# EXERCISE INSTRUCTIONS:
Show all lines containing "Given" from the data below.

# DATA SECTION:
• • •

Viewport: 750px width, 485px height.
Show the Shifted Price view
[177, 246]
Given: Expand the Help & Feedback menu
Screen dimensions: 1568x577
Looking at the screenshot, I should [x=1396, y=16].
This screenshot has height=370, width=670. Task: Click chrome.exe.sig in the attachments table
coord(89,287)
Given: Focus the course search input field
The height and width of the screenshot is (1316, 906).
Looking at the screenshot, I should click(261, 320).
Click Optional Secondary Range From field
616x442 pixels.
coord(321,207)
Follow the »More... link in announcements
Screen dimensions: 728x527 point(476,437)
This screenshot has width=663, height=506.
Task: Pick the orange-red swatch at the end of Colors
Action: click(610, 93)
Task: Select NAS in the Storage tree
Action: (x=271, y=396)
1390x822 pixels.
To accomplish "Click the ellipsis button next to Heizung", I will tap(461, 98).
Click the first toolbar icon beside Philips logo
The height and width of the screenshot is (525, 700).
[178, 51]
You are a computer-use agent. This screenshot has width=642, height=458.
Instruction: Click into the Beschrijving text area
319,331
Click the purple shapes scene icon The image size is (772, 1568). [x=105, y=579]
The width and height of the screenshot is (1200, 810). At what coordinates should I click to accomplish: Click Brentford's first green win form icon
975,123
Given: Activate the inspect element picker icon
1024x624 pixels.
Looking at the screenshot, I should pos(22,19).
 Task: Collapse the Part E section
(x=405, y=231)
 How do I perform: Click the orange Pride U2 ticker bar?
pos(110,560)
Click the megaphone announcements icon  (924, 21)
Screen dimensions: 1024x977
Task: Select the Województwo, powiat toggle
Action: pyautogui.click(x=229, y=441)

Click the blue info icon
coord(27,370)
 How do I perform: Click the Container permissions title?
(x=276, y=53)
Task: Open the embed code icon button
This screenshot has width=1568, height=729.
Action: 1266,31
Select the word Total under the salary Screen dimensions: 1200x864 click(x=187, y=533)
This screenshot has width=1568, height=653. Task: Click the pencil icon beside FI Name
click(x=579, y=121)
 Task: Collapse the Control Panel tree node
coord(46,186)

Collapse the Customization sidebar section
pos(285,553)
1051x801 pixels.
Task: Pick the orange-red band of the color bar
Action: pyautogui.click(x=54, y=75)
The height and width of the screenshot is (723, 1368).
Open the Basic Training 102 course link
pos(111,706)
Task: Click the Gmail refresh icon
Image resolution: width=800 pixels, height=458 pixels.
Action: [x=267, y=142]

• • •

# RESPONSE TO THIS TASK:
Given: Expand the Help & Feedback menu
Given: Focus the course search input field
Given: Activate the inspect element picker icon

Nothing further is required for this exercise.